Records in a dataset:
+-------+
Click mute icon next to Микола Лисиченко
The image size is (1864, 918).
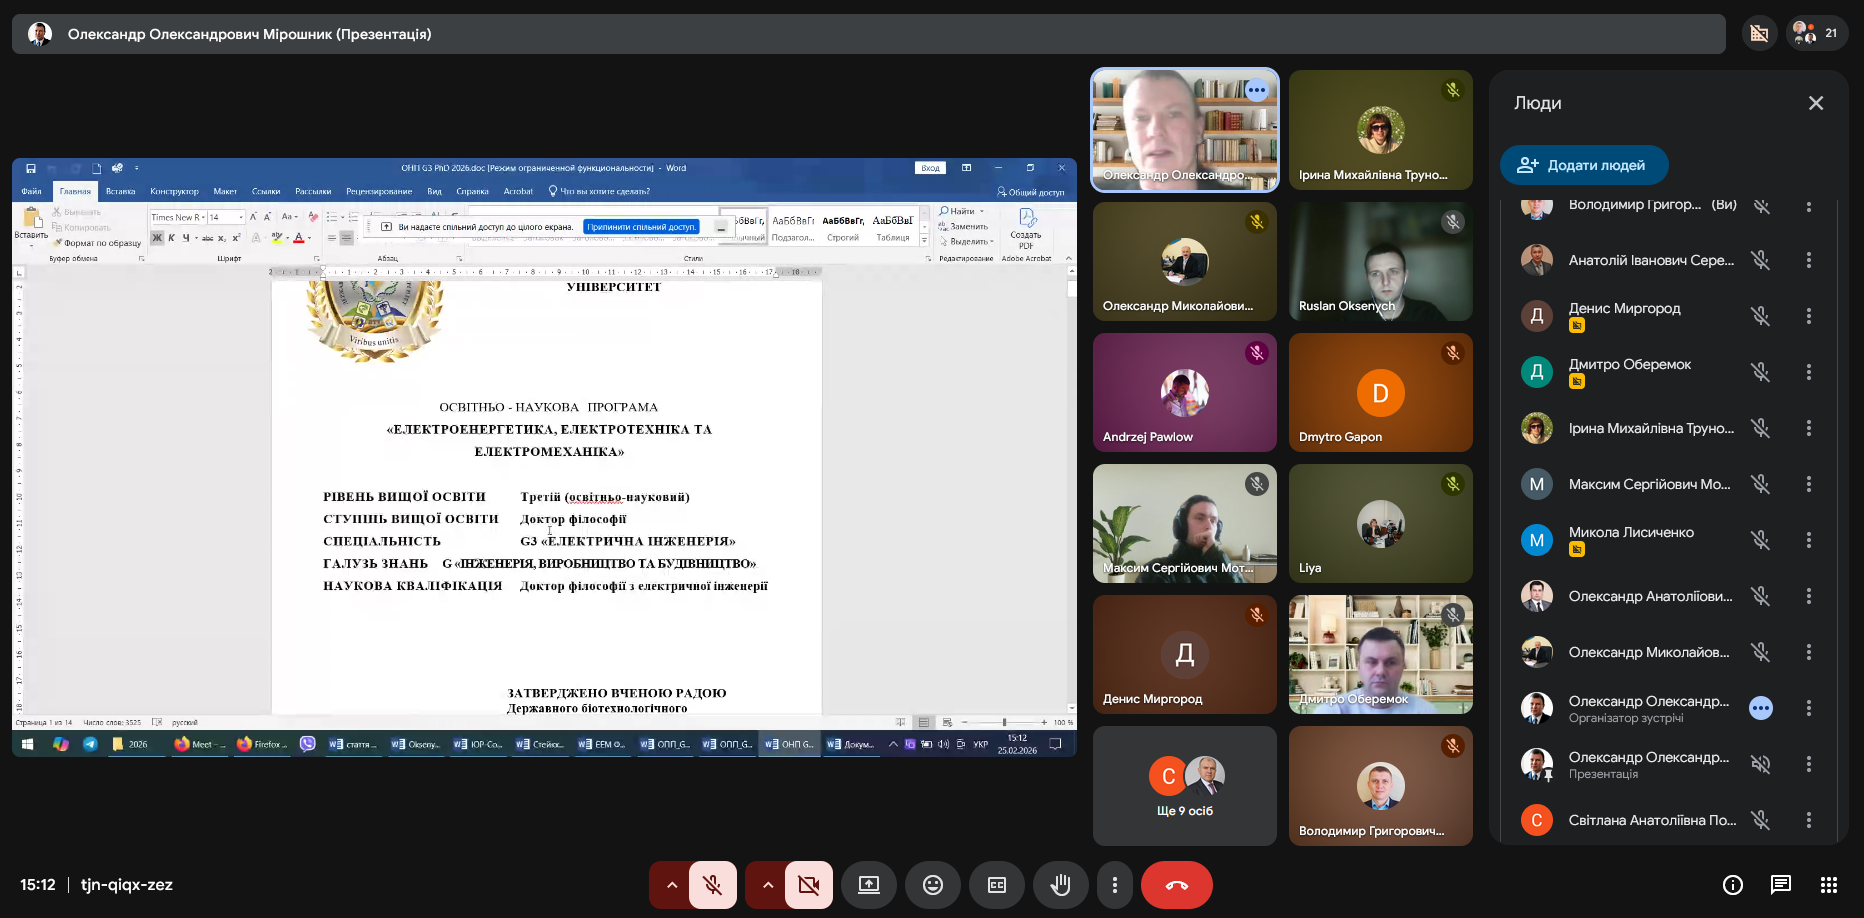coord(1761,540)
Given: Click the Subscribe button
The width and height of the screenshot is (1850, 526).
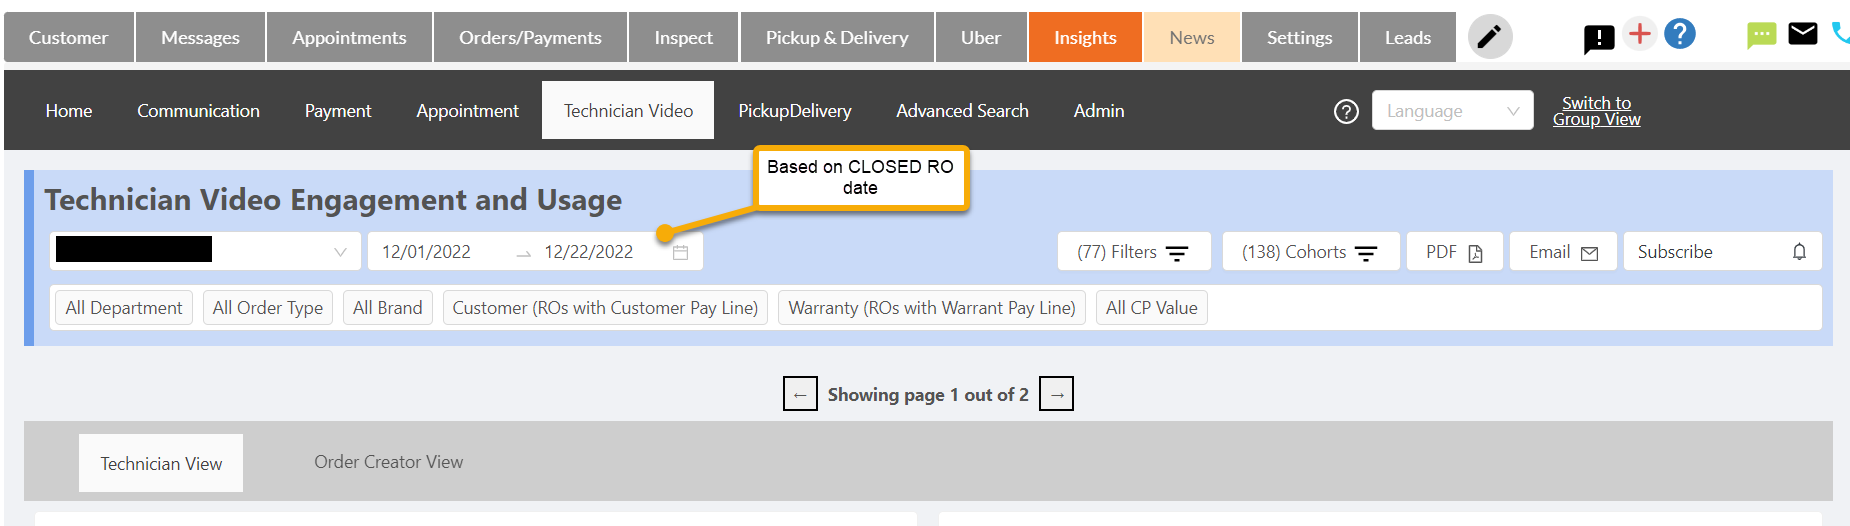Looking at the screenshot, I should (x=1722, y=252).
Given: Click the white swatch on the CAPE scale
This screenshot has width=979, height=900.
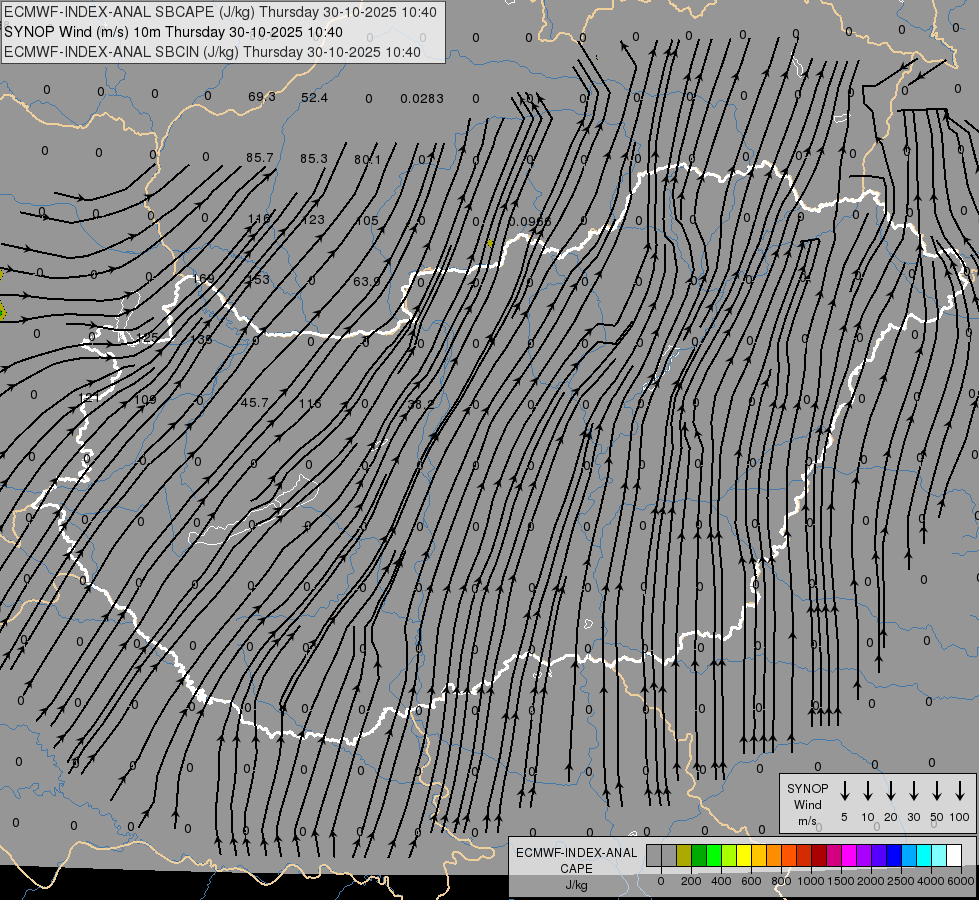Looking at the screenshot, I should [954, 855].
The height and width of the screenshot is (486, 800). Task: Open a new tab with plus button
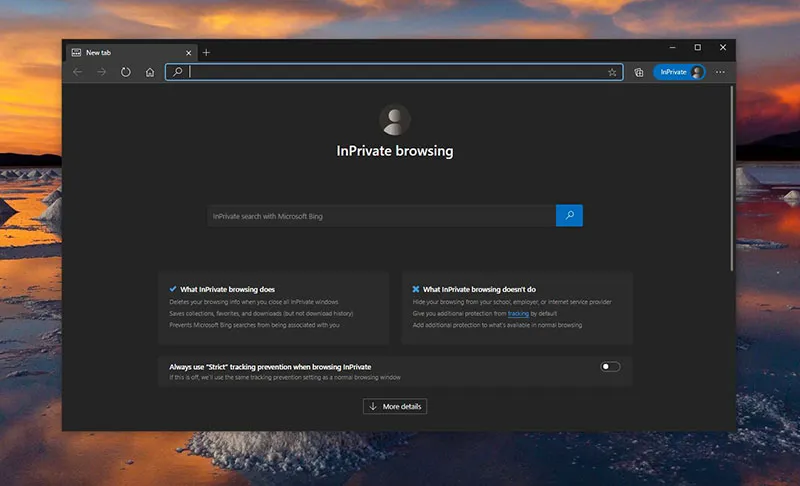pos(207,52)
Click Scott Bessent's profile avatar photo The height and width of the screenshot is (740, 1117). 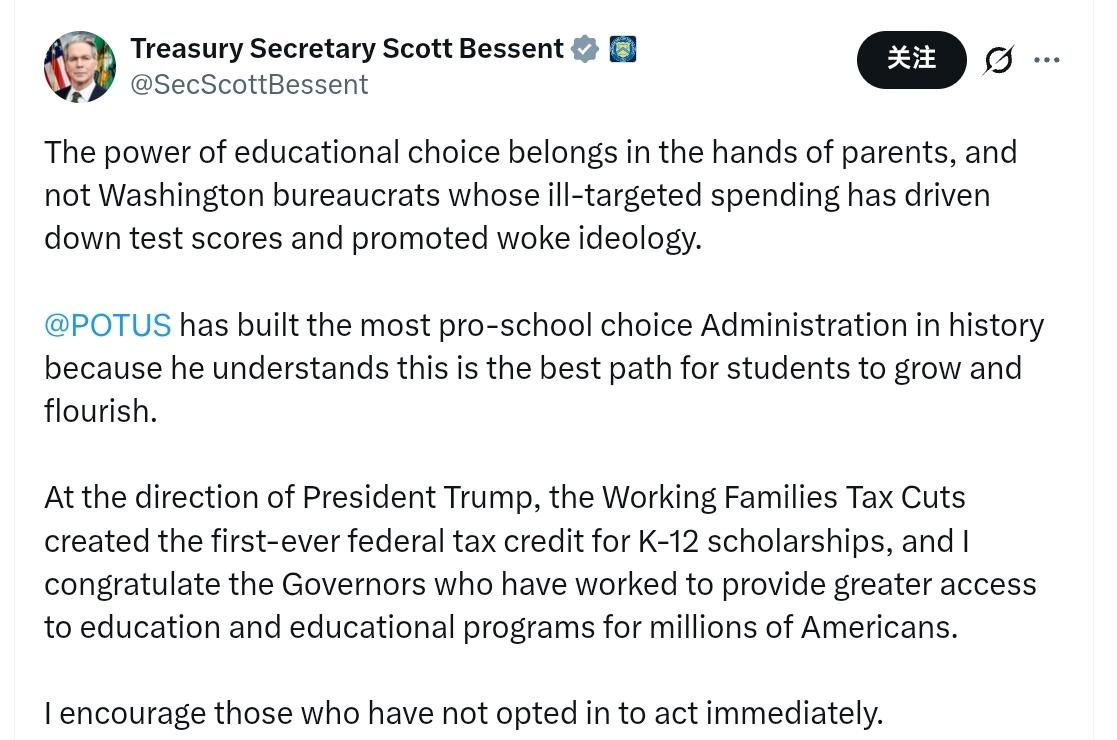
+-------+
WRITTEN TASK =>
Present every line of the records above as a numbered list, skipping any blank lines and leaving out the pictures.

REPLY =>
1. Click mute icon next to Микола Лисиченко
2. The image size is (1864, 918).
3. coord(1761,540)
4. Given: Click the Subscribe button
5. The width and height of the screenshot is (1850, 526).
6. Looking at the screenshot, I should (x=1722, y=252).
7. Given: Click the white swatch on the CAPE scale
8. This screenshot has width=979, height=900.
9. Looking at the screenshot, I should [954, 855].
10. The height and width of the screenshot is (486, 800). Task: Open a new tab with plus button
11. pos(207,52)
12. Click Scott Bessent's profile avatar photo The height and width of the screenshot is (740, 1117). 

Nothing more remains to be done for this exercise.